Storie dai conventi

La bellezza di scoprirsi poveri

lunedì 03 febbraio 2025 di Silvia Roccetti
Incontro con fr. Roberto Pasolini nominato da papa Francesco predicatore della Casa Pontificia, succedendo al card. Raniero Cantalamessa.

Biblista, accademico, studioso di lingua greca ed ebraica. Fra Roberto Pasolini, lombardo, nato e cresciuto a Milano, ha un passato plasmato dal rigore delle formule e dei modelli matematici. “Da bambino mi addormentavo sognando di esplorare i limiti dell’universo con una navicella spaziale… quel desiderio me lo sono portato dentro anche quando ho scelto di studiare la matematica e l’intelligenza artificiale. Oggi penso che la libertà di ciascuno di noi consista nell’onorare il nostro limite, quello che c’è stato dato da Dio”.

Fra Roberto, prima di vestire il saio francescano chi era?

Ero un ragazzo a cui stavano stretti gli ambienti piccoli, suonavo, ero fidanzato. Scoppiavo di vita. All’università studiavo matematica. Mi affascinava il mondo dei computer e dell’intelligenza artificiale, lì dove scienza e sapere umanistico si incrociavano. Mi occupavo in particolare dell’apprendimento delle lingue naturali attraverso modelli matematici.

Gesù come è entrato nella sua vita?

Avevo 22 anni e, forse saturo di studio e di teoria, era cresciuta in me una sete di senso, che mi incalzava. Mi chiedevo: perché le cose cambiano, le relazioni muoiono, finiscono? Verso cosa sto andando? Ricordo che ero a Milano, in metropolitana. Avevo comprato un giornale comunista, che ora non esiste più, e in allegato c’era, curiosamente, il Vangelo di Matteo. Iniziai a leggerlo in mezzo alla gente e fu come ascoltarlo per la prima volta. Conservo ancora quella copia bagnata di lacrime. Quelle pagine erano rivolte ai poveri e io mi scoprii tale, consapevolmente: Gesù mi è venuto a trovare nella mia povertà.

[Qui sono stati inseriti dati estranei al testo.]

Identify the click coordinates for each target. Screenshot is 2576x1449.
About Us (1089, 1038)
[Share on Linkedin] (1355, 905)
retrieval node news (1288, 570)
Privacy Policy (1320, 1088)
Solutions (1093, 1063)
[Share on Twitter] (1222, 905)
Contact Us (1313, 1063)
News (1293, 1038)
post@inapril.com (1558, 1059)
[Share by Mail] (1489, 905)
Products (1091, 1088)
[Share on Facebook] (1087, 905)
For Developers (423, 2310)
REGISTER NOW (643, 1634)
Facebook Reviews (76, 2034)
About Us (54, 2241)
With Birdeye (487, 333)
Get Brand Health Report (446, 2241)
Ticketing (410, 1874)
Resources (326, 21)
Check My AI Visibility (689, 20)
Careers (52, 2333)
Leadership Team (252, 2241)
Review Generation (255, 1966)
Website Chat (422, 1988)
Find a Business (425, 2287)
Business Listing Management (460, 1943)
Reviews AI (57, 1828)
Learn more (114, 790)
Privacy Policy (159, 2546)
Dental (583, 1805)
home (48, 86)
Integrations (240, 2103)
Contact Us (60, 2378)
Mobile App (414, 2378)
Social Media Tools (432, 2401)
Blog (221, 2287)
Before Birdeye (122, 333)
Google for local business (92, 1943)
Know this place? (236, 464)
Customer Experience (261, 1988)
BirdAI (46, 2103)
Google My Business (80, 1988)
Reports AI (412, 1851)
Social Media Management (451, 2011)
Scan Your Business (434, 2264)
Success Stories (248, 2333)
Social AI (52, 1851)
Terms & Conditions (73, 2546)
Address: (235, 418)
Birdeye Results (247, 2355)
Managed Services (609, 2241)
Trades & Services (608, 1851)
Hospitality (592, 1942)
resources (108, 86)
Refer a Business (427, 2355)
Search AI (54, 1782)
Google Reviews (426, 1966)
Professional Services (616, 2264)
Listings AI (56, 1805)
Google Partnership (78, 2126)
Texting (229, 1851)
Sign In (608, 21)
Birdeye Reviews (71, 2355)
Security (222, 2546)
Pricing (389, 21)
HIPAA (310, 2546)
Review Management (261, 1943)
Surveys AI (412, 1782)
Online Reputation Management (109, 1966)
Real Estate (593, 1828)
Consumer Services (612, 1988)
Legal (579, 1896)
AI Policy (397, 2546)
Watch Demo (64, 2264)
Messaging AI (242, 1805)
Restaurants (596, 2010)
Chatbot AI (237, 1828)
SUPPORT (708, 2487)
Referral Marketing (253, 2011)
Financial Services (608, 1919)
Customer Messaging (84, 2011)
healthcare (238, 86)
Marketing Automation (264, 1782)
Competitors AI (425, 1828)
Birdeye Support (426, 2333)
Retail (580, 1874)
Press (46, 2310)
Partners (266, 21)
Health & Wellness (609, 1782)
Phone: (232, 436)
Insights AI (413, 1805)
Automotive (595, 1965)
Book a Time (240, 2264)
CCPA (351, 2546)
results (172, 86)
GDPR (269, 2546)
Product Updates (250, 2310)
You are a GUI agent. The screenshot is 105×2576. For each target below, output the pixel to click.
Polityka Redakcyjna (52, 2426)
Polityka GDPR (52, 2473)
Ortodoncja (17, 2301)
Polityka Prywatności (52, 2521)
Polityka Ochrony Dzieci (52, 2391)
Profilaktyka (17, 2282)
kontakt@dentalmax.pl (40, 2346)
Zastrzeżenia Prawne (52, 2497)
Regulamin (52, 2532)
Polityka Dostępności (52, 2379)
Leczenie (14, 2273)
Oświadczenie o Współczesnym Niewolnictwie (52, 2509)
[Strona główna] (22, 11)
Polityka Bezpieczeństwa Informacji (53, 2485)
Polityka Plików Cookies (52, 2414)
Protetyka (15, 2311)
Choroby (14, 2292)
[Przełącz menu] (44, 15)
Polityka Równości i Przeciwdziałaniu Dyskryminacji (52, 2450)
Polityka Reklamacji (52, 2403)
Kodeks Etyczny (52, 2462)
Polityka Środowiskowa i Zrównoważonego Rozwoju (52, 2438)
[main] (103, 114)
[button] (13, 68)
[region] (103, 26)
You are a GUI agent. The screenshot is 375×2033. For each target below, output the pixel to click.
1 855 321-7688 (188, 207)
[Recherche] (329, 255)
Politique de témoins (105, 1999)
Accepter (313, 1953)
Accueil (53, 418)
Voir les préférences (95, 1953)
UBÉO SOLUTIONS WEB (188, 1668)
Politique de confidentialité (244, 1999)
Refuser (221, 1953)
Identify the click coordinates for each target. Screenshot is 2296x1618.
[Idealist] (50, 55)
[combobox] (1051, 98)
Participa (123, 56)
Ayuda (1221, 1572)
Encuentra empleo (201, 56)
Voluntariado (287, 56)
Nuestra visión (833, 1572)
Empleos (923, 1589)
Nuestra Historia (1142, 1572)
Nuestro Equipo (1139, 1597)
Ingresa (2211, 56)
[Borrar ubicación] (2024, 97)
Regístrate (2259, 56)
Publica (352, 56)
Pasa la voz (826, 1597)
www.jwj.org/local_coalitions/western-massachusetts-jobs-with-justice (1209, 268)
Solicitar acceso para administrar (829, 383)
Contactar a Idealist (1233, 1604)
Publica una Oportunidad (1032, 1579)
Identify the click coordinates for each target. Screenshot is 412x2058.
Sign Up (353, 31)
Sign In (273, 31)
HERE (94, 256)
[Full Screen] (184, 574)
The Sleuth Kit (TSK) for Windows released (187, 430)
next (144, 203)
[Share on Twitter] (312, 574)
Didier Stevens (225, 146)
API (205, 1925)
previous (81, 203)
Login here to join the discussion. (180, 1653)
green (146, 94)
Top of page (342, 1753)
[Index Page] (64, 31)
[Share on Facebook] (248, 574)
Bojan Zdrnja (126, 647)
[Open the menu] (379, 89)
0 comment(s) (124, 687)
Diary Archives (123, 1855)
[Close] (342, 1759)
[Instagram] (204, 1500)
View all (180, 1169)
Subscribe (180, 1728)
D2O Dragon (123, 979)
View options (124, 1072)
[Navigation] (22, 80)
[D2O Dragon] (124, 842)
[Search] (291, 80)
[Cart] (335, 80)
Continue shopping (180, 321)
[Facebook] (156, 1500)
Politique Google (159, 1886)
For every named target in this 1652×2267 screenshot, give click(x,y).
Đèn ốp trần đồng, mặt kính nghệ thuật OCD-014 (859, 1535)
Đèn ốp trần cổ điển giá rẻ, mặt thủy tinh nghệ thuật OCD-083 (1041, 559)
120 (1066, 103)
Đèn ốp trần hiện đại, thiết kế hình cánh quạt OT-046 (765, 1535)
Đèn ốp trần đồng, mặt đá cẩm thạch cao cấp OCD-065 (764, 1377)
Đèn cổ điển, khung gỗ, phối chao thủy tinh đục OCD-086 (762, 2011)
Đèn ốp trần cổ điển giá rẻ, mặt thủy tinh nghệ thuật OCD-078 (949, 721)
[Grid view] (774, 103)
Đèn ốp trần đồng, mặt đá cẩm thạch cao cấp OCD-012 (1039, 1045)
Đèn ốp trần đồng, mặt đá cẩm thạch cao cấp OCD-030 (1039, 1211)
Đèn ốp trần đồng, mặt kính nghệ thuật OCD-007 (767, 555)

Da quel momento in poi cosa è cambiato in lei?

Ho capito che il mondo non lo si cambia facendo la rivoluzione, facendolo da capo come voglio io, ma soltanto riparandolo, come ha fatto san Francesco. Ricordo che da ragazzo una frase de Il giovane Holden di Salinger mi folgorò in questo senso… ovvero che la differenza fra il giovane e l’adulto è che il giovane è pronto a morire per un ideale mentre l’uomo adulto è disposto a vivere umilmente per esso.

Come ha scelto di farsi cappuccino?

Il mio angelo custode mi ha dato una mano riportandomi prima di tutto nella mia parrocchia di origine. Lì ho incontrato un prete che fumava come me, che sapeva di tabacco. Mi sono confessato, ho pianto lacrime di gioia e liberazione. Ho tirato fuori tutta la verità che c’era nel mio cuore scoprendo improvvisamente la paternità di Dio. Di lì poi l’esperienza dell’eucarestia quotidiana e della preghiera. In un primo tempo pensavo, infatti, di farmi monaco, ma poi, un giorno, mentre ero in biblioteca per la tesi, ho iniziato a leggere un libro di san Francesco e santa Chiara. Con gli occhi lucidi, mi sono ritrovato dentro la voce di queste due persone. È stato un incontro sismico oltre il tempo: Chiara e Francesco suonavano lo spartito della mia vita. Così ho deciso di andare a cercare i frati, prima i minori, poi i cappuccini di Porta Venezia, dando inizio al mio cammino.

Sono passati diversi anni dalla lettura di quei testi. Oggi chi sono, per fra Roberto, Francesco e Chiara?

Campioni di una umanità bella, possibile. San Francesco penso abbia dato una misura, un parametro di umanizzazione a ciascuno di noi. È come se avesse sbirciato un po’ il paradiso e avesse indicato una via per viverlo già qui. Lui viene ricordato solo come uno che ha fatto del bene; invece, quello che mi affascina di più è che si è fatto povero perché gli altri potessero fare e fargli del bene, perché gli altri potessero tirar fuori il meglio della loro umanità. Ha rovesciato la prospettiva: non farsi dire “quanto si è bravi e buoni”, ma permettere agli altri di esserlo.